━━ Dataset ━━
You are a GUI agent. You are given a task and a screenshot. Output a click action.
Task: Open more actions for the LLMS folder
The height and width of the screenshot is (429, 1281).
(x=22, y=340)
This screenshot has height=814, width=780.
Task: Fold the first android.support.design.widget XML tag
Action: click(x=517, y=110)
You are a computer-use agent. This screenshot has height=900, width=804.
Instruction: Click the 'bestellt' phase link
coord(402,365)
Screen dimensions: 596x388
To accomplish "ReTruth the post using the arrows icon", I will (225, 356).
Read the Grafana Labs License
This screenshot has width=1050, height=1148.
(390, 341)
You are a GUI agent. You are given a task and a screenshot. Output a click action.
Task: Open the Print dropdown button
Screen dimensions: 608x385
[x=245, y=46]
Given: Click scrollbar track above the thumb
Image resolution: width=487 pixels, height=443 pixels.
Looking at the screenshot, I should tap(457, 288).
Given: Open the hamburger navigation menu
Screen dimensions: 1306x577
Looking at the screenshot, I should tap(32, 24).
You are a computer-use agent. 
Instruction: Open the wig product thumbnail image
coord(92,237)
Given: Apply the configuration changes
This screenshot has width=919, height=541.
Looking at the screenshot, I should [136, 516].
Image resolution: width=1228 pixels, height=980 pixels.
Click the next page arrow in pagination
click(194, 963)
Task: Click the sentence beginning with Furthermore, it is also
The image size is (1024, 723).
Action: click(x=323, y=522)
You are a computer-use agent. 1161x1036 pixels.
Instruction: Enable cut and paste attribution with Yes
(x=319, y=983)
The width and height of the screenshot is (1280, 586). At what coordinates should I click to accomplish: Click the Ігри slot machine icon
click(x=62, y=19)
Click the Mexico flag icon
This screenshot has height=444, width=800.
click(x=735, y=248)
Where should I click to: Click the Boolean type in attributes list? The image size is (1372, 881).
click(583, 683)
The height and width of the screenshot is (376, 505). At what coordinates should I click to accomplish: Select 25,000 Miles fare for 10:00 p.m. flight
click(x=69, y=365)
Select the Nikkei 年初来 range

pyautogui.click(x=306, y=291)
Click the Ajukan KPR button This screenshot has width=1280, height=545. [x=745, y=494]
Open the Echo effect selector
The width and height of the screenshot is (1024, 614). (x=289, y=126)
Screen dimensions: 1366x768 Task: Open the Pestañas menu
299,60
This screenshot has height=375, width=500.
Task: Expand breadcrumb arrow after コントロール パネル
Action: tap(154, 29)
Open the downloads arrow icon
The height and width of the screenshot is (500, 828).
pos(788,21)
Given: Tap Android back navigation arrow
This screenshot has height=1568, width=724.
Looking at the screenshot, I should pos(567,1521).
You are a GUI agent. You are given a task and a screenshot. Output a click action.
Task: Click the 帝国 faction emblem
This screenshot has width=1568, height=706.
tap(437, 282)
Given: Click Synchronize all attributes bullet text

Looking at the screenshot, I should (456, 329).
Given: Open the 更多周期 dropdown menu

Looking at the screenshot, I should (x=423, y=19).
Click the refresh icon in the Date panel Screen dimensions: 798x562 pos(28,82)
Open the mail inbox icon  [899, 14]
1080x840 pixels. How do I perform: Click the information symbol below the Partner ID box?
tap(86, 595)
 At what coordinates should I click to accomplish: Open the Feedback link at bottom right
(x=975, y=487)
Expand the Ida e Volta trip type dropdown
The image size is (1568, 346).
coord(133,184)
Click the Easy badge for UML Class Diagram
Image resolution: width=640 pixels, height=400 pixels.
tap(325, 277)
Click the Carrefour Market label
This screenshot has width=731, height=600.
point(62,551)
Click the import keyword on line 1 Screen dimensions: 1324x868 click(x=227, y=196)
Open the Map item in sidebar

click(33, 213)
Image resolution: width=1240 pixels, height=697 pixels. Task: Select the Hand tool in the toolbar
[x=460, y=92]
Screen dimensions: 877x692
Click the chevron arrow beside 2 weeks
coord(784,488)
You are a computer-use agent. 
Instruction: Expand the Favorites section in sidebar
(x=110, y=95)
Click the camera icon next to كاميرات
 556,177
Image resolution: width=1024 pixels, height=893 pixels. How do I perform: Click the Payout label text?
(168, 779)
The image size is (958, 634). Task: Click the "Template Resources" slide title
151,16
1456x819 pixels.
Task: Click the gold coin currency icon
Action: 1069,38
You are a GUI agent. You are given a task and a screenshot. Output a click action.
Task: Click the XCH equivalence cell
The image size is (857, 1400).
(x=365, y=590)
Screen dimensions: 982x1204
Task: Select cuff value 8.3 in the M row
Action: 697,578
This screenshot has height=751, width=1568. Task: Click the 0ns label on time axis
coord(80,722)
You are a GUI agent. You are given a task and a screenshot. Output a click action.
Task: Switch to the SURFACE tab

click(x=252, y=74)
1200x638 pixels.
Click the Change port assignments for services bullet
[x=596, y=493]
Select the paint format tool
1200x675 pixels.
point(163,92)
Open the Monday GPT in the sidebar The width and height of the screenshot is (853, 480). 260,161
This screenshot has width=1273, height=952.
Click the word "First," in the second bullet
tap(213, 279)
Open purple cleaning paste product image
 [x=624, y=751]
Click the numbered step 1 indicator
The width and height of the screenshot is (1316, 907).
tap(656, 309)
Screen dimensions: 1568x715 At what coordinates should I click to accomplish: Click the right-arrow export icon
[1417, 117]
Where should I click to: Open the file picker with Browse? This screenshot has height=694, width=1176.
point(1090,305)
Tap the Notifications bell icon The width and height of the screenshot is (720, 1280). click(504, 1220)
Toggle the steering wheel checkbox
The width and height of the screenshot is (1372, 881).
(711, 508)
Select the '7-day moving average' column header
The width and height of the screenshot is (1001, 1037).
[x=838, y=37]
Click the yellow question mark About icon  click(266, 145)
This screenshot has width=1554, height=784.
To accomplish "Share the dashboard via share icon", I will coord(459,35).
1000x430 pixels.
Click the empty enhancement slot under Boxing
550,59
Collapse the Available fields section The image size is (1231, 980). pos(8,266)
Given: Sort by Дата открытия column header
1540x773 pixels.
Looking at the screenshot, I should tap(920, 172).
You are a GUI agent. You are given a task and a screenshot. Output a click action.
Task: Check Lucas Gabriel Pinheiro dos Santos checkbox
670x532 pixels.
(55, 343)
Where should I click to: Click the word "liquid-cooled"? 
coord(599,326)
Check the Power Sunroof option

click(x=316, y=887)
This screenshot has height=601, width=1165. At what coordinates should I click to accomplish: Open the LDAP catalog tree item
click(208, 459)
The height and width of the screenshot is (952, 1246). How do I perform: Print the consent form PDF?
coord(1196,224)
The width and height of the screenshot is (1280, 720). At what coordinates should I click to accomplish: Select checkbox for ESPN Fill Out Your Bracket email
━━━
Requirement ->
Set down each entry exactly as it appears above.

Exercise result ->
You are a GUI agent. You are given a task and a screenshot. Output a click action.
Task: Open more actions for the LLMS folder
The height and width of the screenshot is (429, 1281).
(x=22, y=340)
This screenshot has height=814, width=780.
Task: Fold the first android.support.design.widget XML tag
Action: click(x=517, y=110)
You are a computer-use agent. This screenshot has height=900, width=804.
Instruction: Click the 'bestellt' phase link
coord(402,365)
Screen dimensions: 596x388
To accomplish "ReTruth the post using the arrows icon", I will (225, 356).
Read the Grafana Labs License
This screenshot has width=1050, height=1148.
(390, 341)
You are a GUI agent. You are given a task and a screenshot. Output a click action.
Task: Open the Print dropdown button
Screen dimensions: 608x385
[x=245, y=46]
Given: Click scrollbar track above the thumb
Image resolution: width=487 pixels, height=443 pixels.
Looking at the screenshot, I should tap(457, 288).
Given: Open the hamburger navigation menu
Screen dimensions: 1306x577
Looking at the screenshot, I should tap(32, 24).
You are a computer-use agent. 
Instruction: Open the wig product thumbnail image
coord(92,237)
Given: Apply the configuration changes
This screenshot has width=919, height=541.
Looking at the screenshot, I should [136, 516].
Image resolution: width=1228 pixels, height=980 pixels.
Click the next page arrow in pagination
click(194, 963)
Task: Click the sentence beginning with Furthermore, it is also
The image size is (1024, 723).
Action: click(x=323, y=522)
You are a computer-use agent. 1161x1036 pixels.
Instruction: Enable cut and paste attribution with Yes
(x=319, y=983)
The width and height of the screenshot is (1280, 586). At what coordinates should I click to accomplish: Click the Ігри slot machine icon
click(x=62, y=19)
Click the Mexico flag icon
This screenshot has height=444, width=800.
click(x=735, y=248)
Where should I click to: Click the Boolean type in attributes list? The image size is (1372, 881).
click(583, 683)
The height and width of the screenshot is (376, 505). At what coordinates should I click to accomplish: Select 25,000 Miles fare for 10:00 p.m. flight
click(x=69, y=365)
Select the Nikkei 年初来 range

pyautogui.click(x=306, y=291)
Click the Ajukan KPR button This screenshot has width=1280, height=545. [x=745, y=494]
Open the Echo effect selector
The width and height of the screenshot is (1024, 614). (x=289, y=126)
Screen dimensions: 1366x768 Task: Open the Pestañas menu
299,60
This screenshot has height=375, width=500.
Task: Expand breadcrumb arrow after コントロール パネル
Action: tap(154, 29)
Open the downloads arrow icon
The height and width of the screenshot is (500, 828).
pos(788,21)
Given: Tap Android back navigation arrow
This screenshot has height=1568, width=724.
Looking at the screenshot, I should pos(567,1521).
You are a GUI agent. You are given a task and a screenshot. Output a click action.
Task: Click the 帝国 faction emblem
This screenshot has width=1568, height=706.
tap(437, 282)
Given: Click Synchronize all attributes bullet text

Looking at the screenshot, I should (456, 329).
Given: Open the 更多周期 dropdown menu

Looking at the screenshot, I should (x=423, y=19).
Click the refresh icon in the Date panel Screen dimensions: 798x562 pos(28,82)
Open the mail inbox icon  [899, 14]
1080x840 pixels. How do I perform: Click the information symbol below the Partner ID box?
tap(86, 595)
 At what coordinates should I click to accomplish: Open the Feedback link at bottom right
(x=975, y=487)
Expand the Ida e Volta trip type dropdown
The image size is (1568, 346).
coord(133,184)
Click the Easy badge for UML Class Diagram
Image resolution: width=640 pixels, height=400 pixels.
tap(325, 277)
Click the Carrefour Market label
This screenshot has width=731, height=600.
point(62,551)
Click the import keyword on line 1 Screen dimensions: 1324x868 click(x=227, y=196)
Open the Map item in sidebar

click(33, 213)
Image resolution: width=1240 pixels, height=697 pixels. Task: Select the Hand tool in the toolbar
[x=460, y=92]
Screen dimensions: 877x692
Click the chevron arrow beside 2 weeks
coord(784,488)
You are a computer-use agent. 
Instruction: Expand the Favorites section in sidebar
(x=110, y=95)
Click the camera icon next to كاميرات
 556,177
Image resolution: width=1024 pixels, height=893 pixels. How do I perform: Click the Payout label text?
(168, 779)
The image size is (958, 634). Task: Click the "Template Resources" slide title
151,16
1456x819 pixels.
Task: Click the gold coin currency icon
Action: 1069,38
You are a GUI agent. You are given a task and a screenshot. Output a click action.
Task: Click the XCH equivalence cell
The image size is (857, 1400).
(x=365, y=590)
Screen dimensions: 982x1204
Task: Select cuff value 8.3 in the M row
Action: 697,578
This screenshot has height=751, width=1568. Task: Click the 0ns label on time axis
coord(80,722)
You are a GUI agent. You are given a task and a screenshot. Output a click action.
Task: Switch to the SURFACE tab

click(x=252, y=74)
1200x638 pixels.
Click the Change port assignments for services bullet
[x=596, y=493]
Select the paint format tool
1200x675 pixels.
point(163,92)
Open the Monday GPT in the sidebar The width and height of the screenshot is (853, 480). 260,161
This screenshot has width=1273, height=952.
Click the word "First," in the second bullet
tap(213, 279)
Open purple cleaning paste product image
 [x=624, y=751]
Click the numbered step 1 indicator
The width and height of the screenshot is (1316, 907).
tap(656, 309)
Screen dimensions: 1568x715 At what coordinates should I click to accomplish: Click the right-arrow export icon
[1417, 117]
Where should I click to: Open the file picker with Browse? This screenshot has height=694, width=1176.
point(1090,305)
Tap the Notifications bell icon The width and height of the screenshot is (720, 1280). click(504, 1220)
Toggle the steering wheel checkbox
The width and height of the screenshot is (1372, 881).
(711, 508)
Select the '7-day moving average' column header
The width and height of the screenshot is (1001, 1037).
[x=838, y=37]
Click the yellow question mark About icon  click(266, 145)
This screenshot has width=1554, height=784.
To accomplish "Share the dashboard via share icon", I will coord(459,35).
1000x430 pixels.
Click the empty enhancement slot under Boxing
550,59
Collapse the Available fields section The image size is (1231, 980). pos(8,266)
Given: Sort by Дата открытия column header
1540x773 pixels.
Looking at the screenshot, I should tap(920, 172).
You are a GUI agent. You are given a task and a screenshot. Output a click action.
Task: Check Lucas Gabriel Pinheiro dos Santos checkbox
670x532 pixels.
(55, 343)
Where should I click to: Click the word "liquid-cooled"? 
coord(599,326)
Check the Power Sunroof option

click(x=316, y=887)
This screenshot has height=601, width=1165. At what coordinates should I click to accomplish: Open the LDAP catalog tree item
click(208, 459)
The height and width of the screenshot is (952, 1246). How do I perform: Print the consent form PDF?
coord(1196,224)
The width and height of the screenshot is (1280, 720). At what coordinates should I click to accomplish: Select checkbox for ESPN Fill Out Your Bracket email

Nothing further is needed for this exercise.